3.4 Advantages of nasal-alveolar shaping and early simultaneous labial-nasal-alveolar revision: nasal-alveolar shaping with early surgical simultaneous labial-nasal-alveolar revision has the following advantages (1) Preoperative nasal-alveolar sculpting
(1) Preoperative nasoalveolar contouring reduces the anterior jaw protrusion, decreases the width of the alveolar bone fissure, harmonizes the morphology of the maxillary arch, and facilitates the implementation of gingiva-periodontal membrane and osseous membrane contouring, and we found that the alveolar bone was connected at the alveolar bone fissure and the continuity and stability of the alveolar bone were enhanced in 16 patients after regular follow-up from 1 to 5 years. A study by Santiago et al [10] reported that more than 60% of the cases in which gingival osteoplasty was performed after preoperative nasoalveolar contouring greatly reduced the need for alveolar bone grafting during the period of tooth replacement. Accordingly, we tentatively speculate that a significant proportion of cases in which gingival-periosteal-alveolar osteoplasty was performed after naso-labial-alveolar contouring did not require second-stage alveolar implant treatment during the mixed dentition.
(2) Preoperative naso-alveolar shaping minimizes the scope and difficulty of surgery, creates surgical conditions for simultaneous correction of cleft dentition, cleft lip and nasal deformity, and ensures the stability of postoperative efficacy and long-term results of cleft lip and palate.
(3) For patients with bilateral cleft lip, non-surgical lengthening of the nasal columella avoids the scar produced by the second-stage surgery to lengthen the nasal columella and the surgery at the lip-nasal columella union; the symmetry of the nose is significantly improved after surgery. One of the most significant advantages of the bilateral cleft lip-palate nasoalveolarplasty is the non-surgical lengthening of the short nasal minors, usually by 4-7 mm, with an average lengthening of 3.67 mm reported in our group. Bilateral cleft lip and palate nasoalveolar bone contouring allows the patient to obtain a lengthened nasal minors, a symmetrical nostril shape and a maxillary dental arch in the anterior jaw in harmony with the alveoli on both sides.
(4) Nasal-alveolar bone contouring combined with early surgical simultaneous alveolar-labial-nasal revision can repair alveolar, labial and nasal complex deformities simultaneously, thus reducing the number and extent of surgical treatment required during the sequential treatment of cleft lip and palate patients and saving costs.

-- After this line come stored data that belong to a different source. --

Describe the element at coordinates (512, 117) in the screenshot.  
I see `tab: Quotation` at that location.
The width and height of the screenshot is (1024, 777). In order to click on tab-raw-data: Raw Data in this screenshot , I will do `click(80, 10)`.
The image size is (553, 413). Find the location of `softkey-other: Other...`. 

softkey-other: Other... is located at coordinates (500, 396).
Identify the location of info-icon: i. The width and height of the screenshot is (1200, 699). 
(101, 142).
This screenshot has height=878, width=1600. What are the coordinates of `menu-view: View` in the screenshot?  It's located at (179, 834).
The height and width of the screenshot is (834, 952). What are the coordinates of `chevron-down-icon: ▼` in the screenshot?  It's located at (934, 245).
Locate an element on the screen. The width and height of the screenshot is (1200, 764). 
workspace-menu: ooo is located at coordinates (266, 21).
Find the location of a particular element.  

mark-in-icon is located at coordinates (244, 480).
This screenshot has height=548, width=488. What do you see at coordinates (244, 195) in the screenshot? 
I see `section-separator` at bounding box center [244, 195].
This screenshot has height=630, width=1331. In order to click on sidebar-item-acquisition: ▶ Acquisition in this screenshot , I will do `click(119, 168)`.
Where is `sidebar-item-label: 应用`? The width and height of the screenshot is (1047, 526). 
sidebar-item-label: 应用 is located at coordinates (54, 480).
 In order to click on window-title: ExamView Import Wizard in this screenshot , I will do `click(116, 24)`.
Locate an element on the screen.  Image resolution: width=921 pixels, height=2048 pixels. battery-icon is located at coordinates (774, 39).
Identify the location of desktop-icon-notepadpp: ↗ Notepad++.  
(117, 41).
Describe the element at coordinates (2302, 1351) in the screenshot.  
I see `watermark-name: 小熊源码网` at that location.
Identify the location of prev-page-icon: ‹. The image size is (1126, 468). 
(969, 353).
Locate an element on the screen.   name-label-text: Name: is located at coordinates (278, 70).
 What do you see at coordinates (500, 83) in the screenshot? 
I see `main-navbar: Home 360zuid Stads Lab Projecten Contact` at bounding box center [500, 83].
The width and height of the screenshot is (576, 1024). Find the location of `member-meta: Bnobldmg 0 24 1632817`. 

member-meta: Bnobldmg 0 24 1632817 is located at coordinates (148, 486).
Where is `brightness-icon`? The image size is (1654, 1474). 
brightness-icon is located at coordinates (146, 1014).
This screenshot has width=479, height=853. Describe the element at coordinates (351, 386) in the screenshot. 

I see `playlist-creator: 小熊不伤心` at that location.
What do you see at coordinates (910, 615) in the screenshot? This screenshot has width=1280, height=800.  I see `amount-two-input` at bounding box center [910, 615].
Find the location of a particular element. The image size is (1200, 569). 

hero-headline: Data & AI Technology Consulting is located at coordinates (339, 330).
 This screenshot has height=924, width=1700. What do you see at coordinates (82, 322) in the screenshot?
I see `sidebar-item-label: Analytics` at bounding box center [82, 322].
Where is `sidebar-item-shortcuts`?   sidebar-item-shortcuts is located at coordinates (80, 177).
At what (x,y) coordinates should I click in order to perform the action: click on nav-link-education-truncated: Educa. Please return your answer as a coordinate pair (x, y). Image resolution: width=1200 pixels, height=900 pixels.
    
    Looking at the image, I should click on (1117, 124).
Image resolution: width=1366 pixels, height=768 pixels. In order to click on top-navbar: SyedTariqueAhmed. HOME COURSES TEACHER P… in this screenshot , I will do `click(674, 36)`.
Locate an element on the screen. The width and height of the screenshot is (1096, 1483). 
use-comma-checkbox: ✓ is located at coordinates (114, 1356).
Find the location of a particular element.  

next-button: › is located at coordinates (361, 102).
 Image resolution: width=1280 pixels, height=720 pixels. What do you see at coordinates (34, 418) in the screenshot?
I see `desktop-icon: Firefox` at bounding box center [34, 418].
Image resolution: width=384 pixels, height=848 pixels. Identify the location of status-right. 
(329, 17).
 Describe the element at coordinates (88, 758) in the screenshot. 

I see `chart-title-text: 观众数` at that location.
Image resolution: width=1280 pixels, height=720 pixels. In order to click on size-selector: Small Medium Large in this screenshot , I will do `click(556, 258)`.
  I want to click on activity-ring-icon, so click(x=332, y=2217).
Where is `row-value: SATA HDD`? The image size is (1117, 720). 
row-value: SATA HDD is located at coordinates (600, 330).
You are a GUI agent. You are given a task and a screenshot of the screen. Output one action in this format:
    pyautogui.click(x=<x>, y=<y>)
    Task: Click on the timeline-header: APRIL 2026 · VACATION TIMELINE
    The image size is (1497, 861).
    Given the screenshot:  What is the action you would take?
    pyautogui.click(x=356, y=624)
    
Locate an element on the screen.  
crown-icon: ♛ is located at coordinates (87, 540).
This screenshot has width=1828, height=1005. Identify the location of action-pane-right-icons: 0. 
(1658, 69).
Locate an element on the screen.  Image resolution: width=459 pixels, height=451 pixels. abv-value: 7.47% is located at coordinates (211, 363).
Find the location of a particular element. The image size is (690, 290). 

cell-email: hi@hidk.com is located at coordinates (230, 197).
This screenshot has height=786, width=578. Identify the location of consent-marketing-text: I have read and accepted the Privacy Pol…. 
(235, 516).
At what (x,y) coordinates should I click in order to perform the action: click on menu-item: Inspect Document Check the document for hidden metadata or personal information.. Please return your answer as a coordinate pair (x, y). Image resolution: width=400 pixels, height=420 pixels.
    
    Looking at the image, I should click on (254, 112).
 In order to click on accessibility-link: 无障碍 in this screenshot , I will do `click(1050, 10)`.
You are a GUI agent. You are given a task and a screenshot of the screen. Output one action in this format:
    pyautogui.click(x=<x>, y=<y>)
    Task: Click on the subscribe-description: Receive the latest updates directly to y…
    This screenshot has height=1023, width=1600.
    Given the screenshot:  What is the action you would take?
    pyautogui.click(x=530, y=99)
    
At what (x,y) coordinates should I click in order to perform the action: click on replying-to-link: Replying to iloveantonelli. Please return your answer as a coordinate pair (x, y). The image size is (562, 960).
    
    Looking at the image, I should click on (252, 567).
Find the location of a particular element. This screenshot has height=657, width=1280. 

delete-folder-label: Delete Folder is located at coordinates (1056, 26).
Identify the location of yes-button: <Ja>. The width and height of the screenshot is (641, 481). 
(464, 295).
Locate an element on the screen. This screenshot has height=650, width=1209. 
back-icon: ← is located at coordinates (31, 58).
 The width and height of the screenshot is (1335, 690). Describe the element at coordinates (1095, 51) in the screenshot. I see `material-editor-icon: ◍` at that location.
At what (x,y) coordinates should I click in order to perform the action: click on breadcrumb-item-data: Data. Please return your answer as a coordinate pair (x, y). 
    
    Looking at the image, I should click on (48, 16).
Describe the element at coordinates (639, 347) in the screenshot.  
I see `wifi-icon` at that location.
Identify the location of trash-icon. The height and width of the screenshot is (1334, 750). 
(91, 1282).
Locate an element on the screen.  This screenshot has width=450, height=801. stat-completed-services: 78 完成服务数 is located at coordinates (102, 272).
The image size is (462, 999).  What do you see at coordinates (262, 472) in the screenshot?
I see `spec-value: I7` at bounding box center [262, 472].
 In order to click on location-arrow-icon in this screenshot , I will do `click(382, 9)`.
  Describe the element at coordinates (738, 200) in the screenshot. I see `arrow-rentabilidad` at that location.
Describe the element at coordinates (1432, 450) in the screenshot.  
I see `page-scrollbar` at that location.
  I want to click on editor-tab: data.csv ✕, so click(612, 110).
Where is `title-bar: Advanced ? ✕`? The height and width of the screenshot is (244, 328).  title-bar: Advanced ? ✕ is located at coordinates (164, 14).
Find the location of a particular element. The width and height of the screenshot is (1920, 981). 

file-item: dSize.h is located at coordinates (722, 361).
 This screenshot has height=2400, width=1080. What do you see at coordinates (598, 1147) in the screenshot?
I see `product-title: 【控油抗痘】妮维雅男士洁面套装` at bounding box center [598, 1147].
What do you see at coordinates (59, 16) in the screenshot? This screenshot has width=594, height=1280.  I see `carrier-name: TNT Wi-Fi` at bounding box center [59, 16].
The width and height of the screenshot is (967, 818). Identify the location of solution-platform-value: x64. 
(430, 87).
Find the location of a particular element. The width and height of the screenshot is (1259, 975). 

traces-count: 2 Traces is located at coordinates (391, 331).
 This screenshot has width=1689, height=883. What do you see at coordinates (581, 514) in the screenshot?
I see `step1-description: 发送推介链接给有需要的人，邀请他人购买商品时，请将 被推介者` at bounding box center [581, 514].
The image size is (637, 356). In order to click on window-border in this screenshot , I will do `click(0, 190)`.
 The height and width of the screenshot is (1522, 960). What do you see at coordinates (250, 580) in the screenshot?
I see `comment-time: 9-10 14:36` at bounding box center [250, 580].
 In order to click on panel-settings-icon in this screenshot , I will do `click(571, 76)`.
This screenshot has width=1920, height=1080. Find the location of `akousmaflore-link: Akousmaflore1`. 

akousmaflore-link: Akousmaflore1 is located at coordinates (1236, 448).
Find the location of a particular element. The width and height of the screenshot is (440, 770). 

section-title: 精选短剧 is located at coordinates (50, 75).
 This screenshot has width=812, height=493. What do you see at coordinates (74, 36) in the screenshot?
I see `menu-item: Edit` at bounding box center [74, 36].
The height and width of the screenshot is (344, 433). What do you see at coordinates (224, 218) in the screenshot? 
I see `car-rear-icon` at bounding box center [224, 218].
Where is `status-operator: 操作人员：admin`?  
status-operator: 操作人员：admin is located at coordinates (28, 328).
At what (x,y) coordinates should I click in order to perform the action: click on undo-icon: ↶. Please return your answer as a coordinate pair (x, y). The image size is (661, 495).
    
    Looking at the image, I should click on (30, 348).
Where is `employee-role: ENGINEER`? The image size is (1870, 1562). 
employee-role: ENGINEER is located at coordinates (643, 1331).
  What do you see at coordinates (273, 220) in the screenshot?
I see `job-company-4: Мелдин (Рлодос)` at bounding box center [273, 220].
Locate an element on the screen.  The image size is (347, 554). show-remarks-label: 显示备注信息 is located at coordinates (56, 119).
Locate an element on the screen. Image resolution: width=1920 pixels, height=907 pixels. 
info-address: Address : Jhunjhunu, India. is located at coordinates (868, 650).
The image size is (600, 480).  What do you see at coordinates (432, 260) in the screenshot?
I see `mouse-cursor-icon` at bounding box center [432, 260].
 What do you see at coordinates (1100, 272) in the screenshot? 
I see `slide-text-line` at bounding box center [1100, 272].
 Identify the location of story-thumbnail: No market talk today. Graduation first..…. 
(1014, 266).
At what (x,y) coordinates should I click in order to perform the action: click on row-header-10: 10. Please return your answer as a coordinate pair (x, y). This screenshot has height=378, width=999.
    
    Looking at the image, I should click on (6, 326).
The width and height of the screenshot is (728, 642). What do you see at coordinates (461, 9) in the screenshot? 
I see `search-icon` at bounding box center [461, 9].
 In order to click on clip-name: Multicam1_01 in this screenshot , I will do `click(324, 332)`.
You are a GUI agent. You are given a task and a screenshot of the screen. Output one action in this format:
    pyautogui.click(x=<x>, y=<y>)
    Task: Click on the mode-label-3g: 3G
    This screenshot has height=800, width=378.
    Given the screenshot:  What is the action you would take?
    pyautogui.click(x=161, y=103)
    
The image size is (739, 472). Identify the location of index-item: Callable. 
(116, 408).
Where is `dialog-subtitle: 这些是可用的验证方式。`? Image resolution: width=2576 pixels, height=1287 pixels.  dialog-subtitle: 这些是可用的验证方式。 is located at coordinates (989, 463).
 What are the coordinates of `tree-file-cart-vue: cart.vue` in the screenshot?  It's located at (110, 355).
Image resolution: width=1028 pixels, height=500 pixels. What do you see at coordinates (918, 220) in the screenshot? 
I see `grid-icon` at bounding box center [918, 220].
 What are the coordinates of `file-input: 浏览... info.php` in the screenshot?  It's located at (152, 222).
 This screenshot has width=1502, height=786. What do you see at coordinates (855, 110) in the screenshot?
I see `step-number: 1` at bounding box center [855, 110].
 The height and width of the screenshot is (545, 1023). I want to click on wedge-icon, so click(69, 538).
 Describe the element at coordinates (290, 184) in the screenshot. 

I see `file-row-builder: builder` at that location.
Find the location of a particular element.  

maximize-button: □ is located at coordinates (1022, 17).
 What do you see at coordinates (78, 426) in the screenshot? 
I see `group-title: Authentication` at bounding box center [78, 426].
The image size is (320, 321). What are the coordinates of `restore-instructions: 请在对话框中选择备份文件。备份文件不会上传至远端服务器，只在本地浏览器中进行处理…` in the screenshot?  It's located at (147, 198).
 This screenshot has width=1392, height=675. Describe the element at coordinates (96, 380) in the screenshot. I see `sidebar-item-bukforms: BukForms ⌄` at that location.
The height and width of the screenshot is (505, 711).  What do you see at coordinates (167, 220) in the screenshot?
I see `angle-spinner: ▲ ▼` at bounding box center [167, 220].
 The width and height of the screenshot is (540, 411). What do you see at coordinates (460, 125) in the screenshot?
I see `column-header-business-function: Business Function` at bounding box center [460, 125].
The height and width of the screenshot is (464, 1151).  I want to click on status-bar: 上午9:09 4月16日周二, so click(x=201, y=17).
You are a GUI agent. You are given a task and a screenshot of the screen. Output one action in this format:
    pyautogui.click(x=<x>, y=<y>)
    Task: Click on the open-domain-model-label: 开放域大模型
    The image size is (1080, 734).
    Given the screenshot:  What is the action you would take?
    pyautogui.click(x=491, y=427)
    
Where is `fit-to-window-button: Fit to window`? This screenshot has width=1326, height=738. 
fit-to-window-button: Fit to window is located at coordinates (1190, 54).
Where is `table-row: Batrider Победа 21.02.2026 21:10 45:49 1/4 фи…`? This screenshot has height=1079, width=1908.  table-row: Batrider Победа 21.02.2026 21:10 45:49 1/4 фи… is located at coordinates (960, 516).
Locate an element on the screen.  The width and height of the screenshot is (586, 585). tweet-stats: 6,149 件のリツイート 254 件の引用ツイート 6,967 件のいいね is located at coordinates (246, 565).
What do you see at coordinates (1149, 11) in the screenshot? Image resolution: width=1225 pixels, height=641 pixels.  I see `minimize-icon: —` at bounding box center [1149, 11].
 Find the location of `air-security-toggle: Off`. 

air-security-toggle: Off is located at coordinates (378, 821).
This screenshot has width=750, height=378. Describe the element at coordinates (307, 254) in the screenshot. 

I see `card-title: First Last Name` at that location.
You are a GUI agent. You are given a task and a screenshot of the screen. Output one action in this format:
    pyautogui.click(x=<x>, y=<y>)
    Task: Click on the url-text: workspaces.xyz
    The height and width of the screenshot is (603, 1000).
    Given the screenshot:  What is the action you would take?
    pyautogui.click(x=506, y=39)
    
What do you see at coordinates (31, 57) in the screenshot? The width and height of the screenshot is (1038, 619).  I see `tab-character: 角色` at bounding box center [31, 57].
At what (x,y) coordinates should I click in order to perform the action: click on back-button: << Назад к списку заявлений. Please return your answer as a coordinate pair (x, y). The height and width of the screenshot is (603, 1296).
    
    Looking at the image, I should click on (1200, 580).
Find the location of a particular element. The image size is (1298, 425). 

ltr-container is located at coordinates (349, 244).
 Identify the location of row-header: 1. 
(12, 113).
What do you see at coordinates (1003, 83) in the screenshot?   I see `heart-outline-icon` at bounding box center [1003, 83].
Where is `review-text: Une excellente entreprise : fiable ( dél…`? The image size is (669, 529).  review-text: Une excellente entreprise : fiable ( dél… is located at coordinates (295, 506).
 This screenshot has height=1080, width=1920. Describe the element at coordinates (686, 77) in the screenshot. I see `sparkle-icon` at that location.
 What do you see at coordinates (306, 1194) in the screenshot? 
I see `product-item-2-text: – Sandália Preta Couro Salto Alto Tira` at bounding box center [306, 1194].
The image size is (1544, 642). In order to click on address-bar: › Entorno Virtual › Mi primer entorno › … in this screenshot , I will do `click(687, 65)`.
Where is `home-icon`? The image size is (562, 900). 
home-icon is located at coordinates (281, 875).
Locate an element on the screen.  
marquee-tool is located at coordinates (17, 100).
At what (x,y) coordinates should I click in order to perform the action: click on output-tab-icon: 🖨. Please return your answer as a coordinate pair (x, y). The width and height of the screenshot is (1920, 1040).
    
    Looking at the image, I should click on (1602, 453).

(5) Nasal-alveolar contouring can also promote the narrowing of the palatal cleft, which facilitates early cleft palate surgery for children with cleft lip and palate, prevents the formation and development of pathological speech, and guides the precise synchronization and harmonious movement of the brain, palate, pharynx, tongue and lip muscles during the correct pronunciation of the child; it also helps reduce infections in the nasopharynx, respiratory tract and middle ear, thus promoting the voice rehabilitation of the child.
(6) Early repair of cleft lip and palate can prevent children from developing low self-esteem and ensure their healthy physical and psychological development.